> What is required
Pick up the passage on machine learning in hip and knee replacement after its last sentence and continue it.

Last, the widespread use of mobile devices in the general population has made communication simpler and now makes remote monitoring of patients possible. Such technologies offer the possibility of collecting data related to physical activity and patient postoperative rehabilitation in real-time. Above all, a remote patient monitoring system may help surgeons to detect patients who are not progressing as expected, and, eventually, lead to modify exercise programs or increase the frequency of clinic visits [32].

Conclusion

Through this literature review, we aimed to report the potential applications of ML/DL in the field of hip and knee prosthetic reconstruction. Ideally, ML algorithms should help physicians to make pre-operative diagnosis more reliable, predict post-operative outcome, improve the detection of post-operative complications, and, ultimately, determine the optimal therapeutic strategy. AI/ML systems have the capacity to leverage data from variable sources, such as medical imaging, clinical records, patient monitoring systems, and arthroplasty registries; machine learning models have simplified the combination of data from observations from all of these sources to provide reliable information. Specifically, studies have shown the accuracy of AI systems in the detection and prediction of progression of osteoarticular degenerative diseases, in the identification of hip and knee implant models, in the prediction of function and complications after THA/TKA, and the evaluation of costs related to these procedures. Interestingly, these studies have shown that machines are able to mimic, and, in many instances, surpass, the human observer, and have the potential to make accurate prediction of future data, notably in predicting accurate outcome after treatment in a given individual.

> Record excerpts
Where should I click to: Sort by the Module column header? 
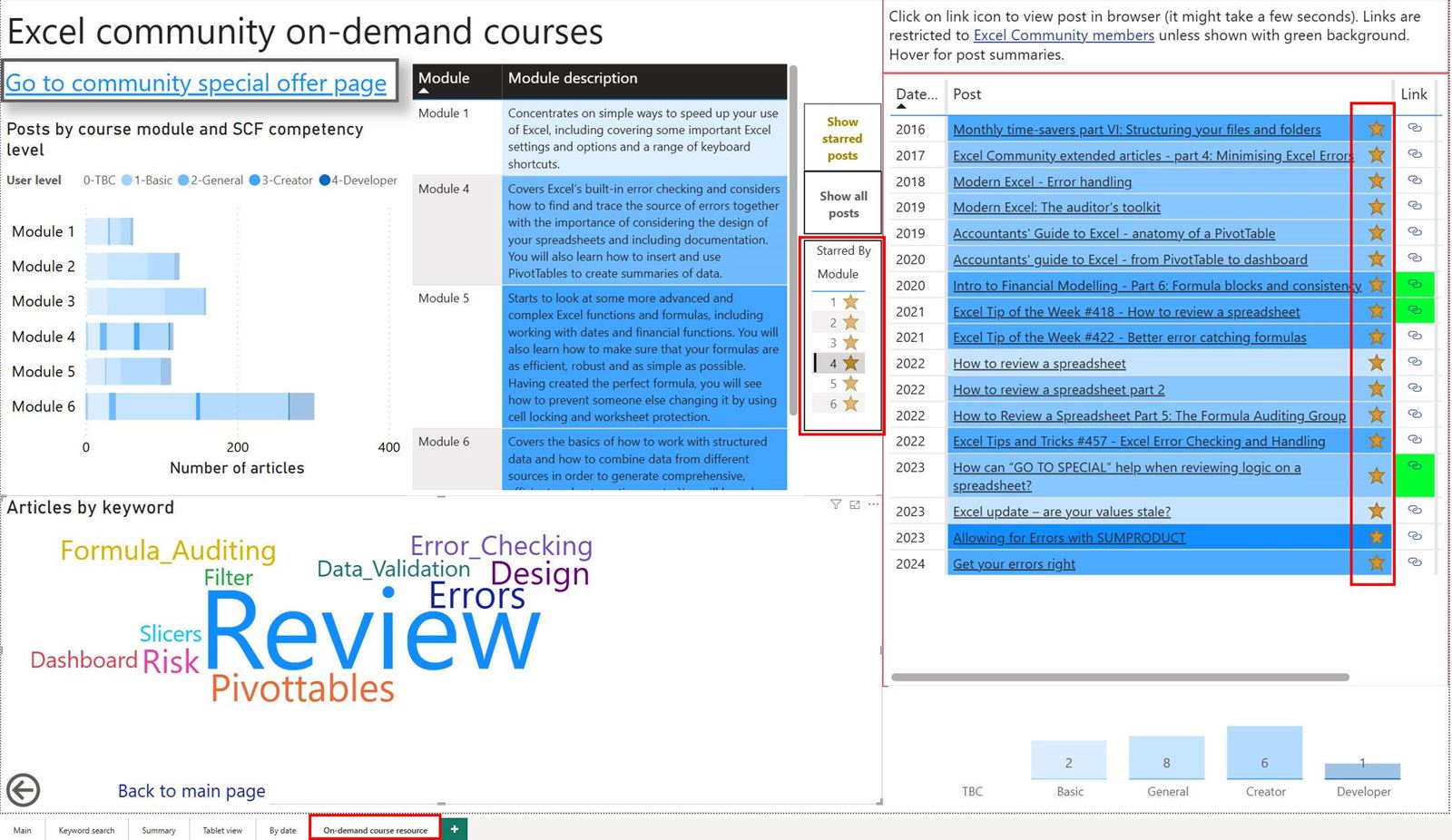[444, 79]
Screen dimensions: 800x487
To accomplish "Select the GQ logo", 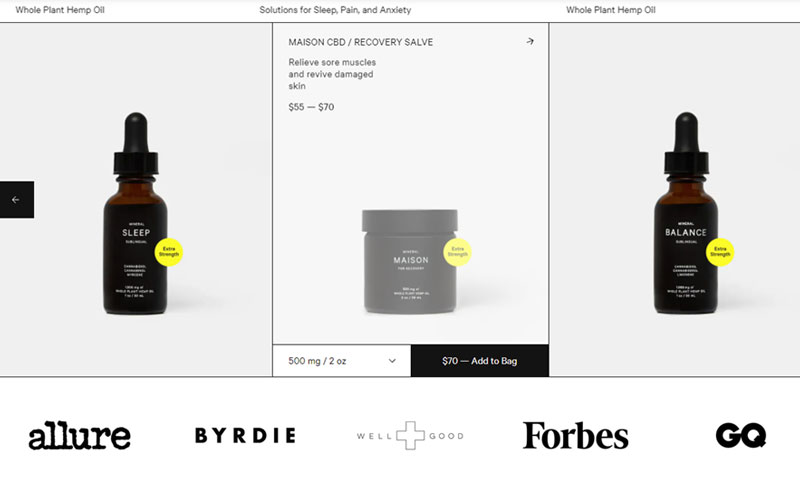I will [x=741, y=435].
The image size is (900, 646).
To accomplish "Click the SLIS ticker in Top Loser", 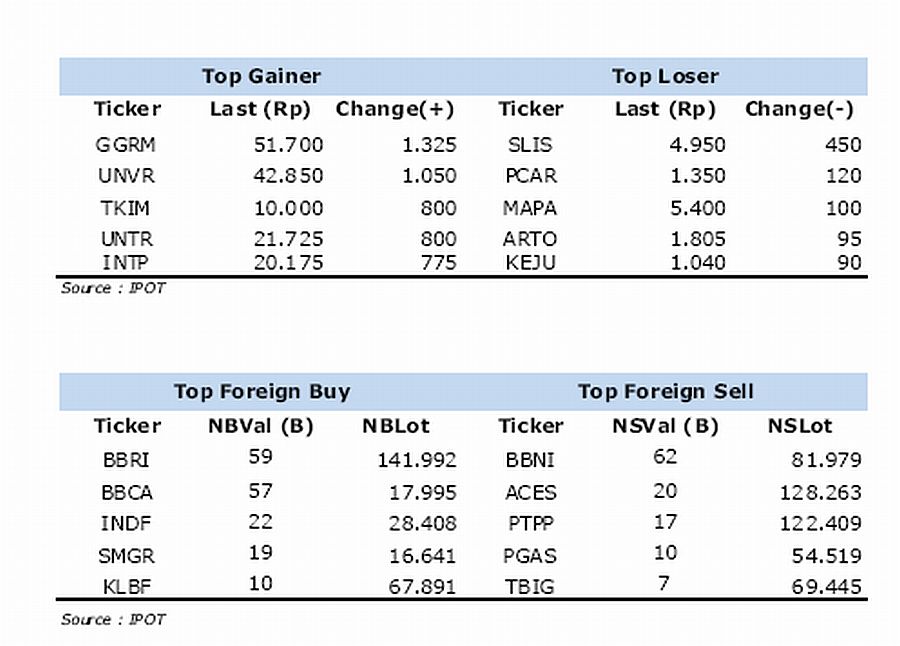I will [x=530, y=145].
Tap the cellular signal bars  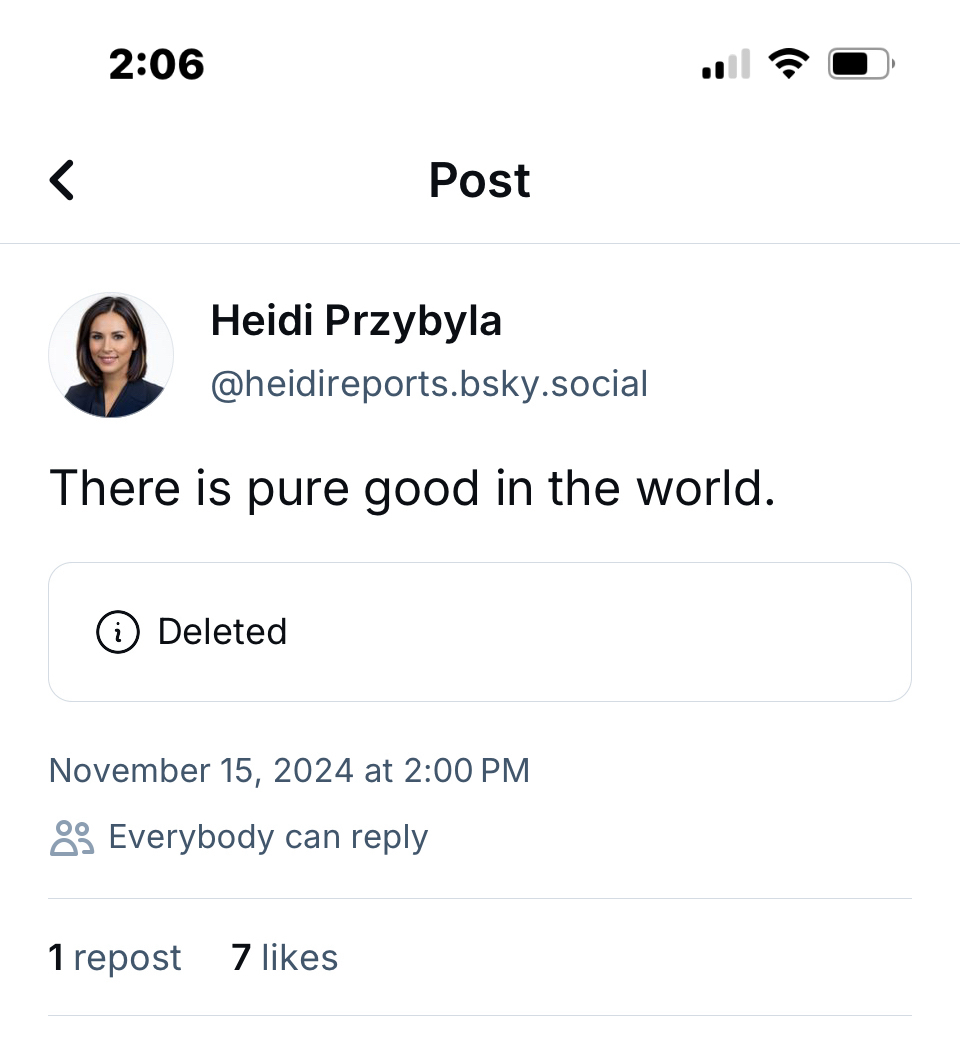[726, 66]
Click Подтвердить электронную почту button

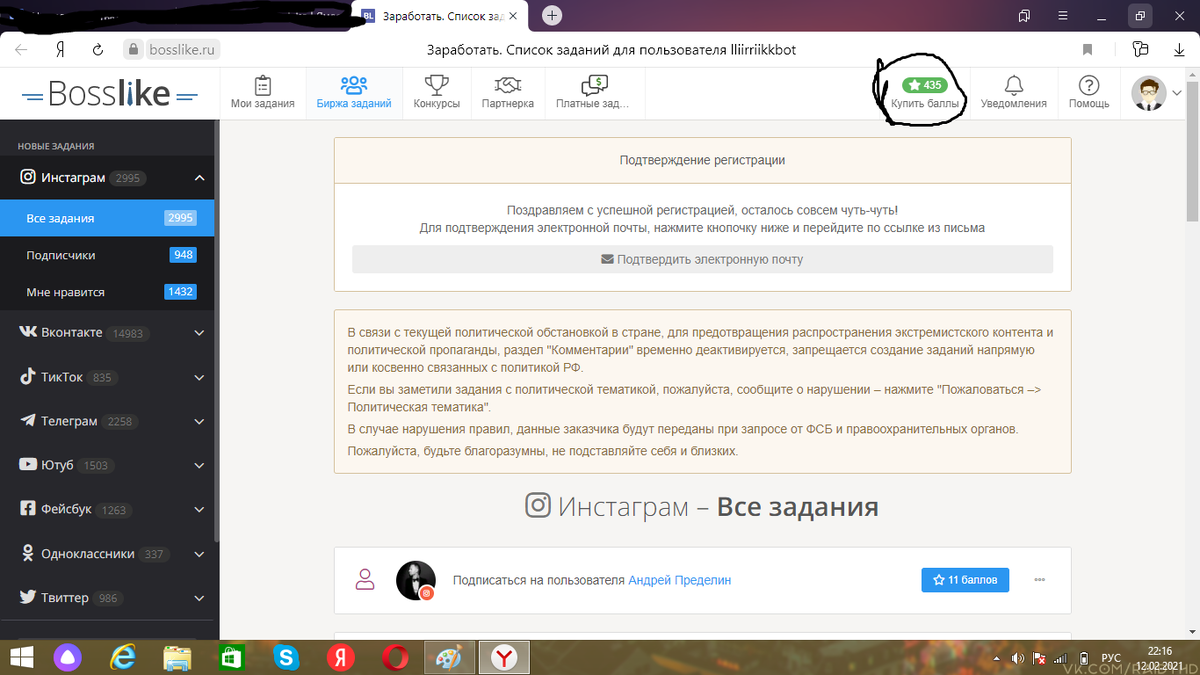(x=701, y=259)
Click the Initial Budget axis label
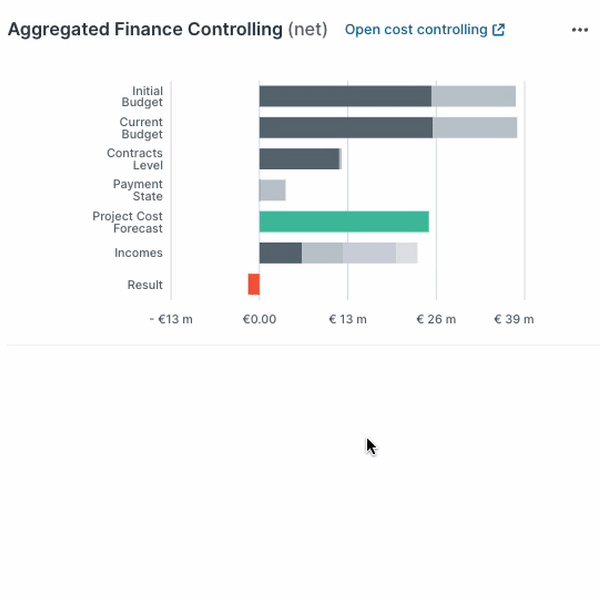This screenshot has width=600, height=600. 142,97
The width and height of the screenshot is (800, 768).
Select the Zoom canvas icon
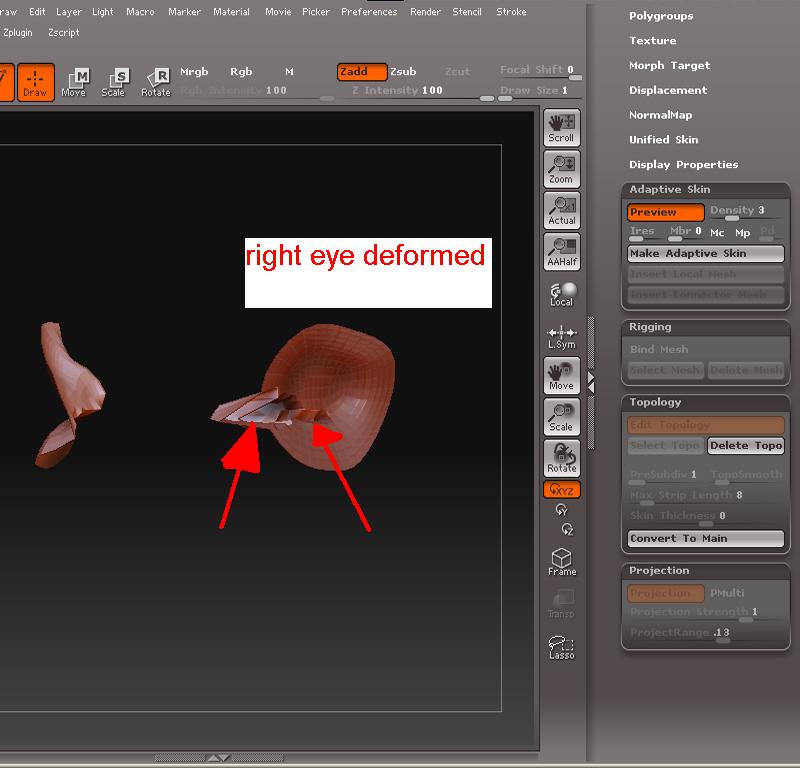pyautogui.click(x=561, y=168)
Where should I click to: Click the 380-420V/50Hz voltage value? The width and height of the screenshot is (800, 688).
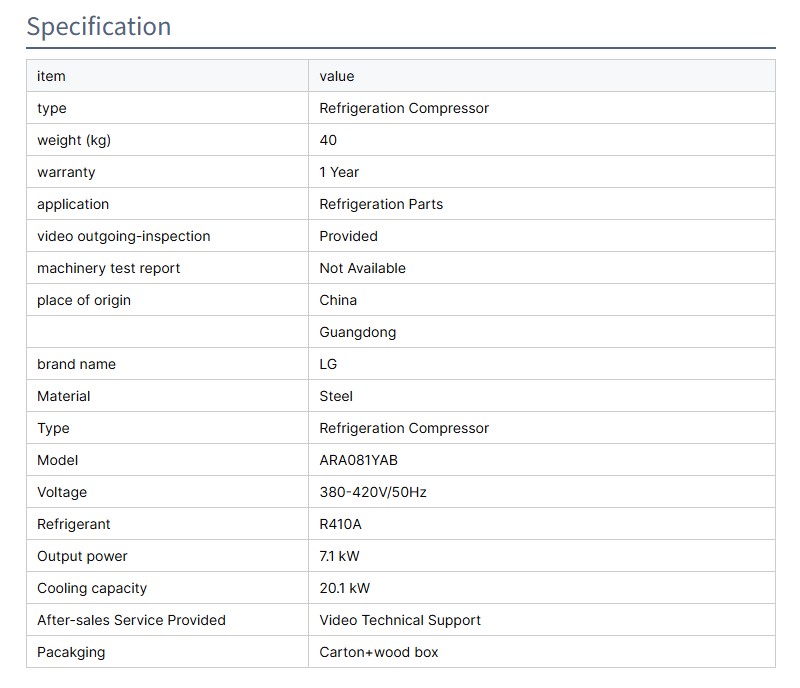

> Exercise response
A number of challenges are emerging with the gradual introduction of artificial intelligence-based methods in clinical medicine. The long-term effects of AI on the healthcare field are uncertain. Although most studies use publicly available pretrained models, one major limitation of AI/ML production is the need of enormous amount of medical data which are difficult to find and share. Another limitation, in relation to the previous one, is the difficulty to reliably transpose results from one medical centre to another. Generally, AI lacks several features of human mind functioning, such as « commonsense reasoning », empathy, compassion, emotion, creativity, judgement, and responsibility. Therefore, even well-trained models may lead to errors with potential harmful consequences for the patient. This aspect illustrates the need for us, as clinicians, to stay in control of these processes.

In a near future, AI/ML will probably provide the orthopaedic surgeon with key tools in an increasingly data-driven and data-dependent world. As the amount of patient-related data continues to grow, it is becoming evident that medical decisions will increasingly have recourse to AI/ML. The latter will need to be incorporated into the daily practice, with the help of automated algorithms for computers. Also, it is probable that advanced ML systems will overcome the problem of missing data. Advances in unsupervised learning will enable far greater characterization of patient’s risk factors for complications or failure following hip or knee reconstruction. Ultimately, this will lead to better surgical technique selection, improved outcomes, and lower healthcare costs. Internal and external validation is essential to transpose prediction models into real life and to generalize them. However, there is still a need for evidence obtained from large cohorts, randomized controlled studies and external validation for AI and ML to be used as daily tools in orthopaedics.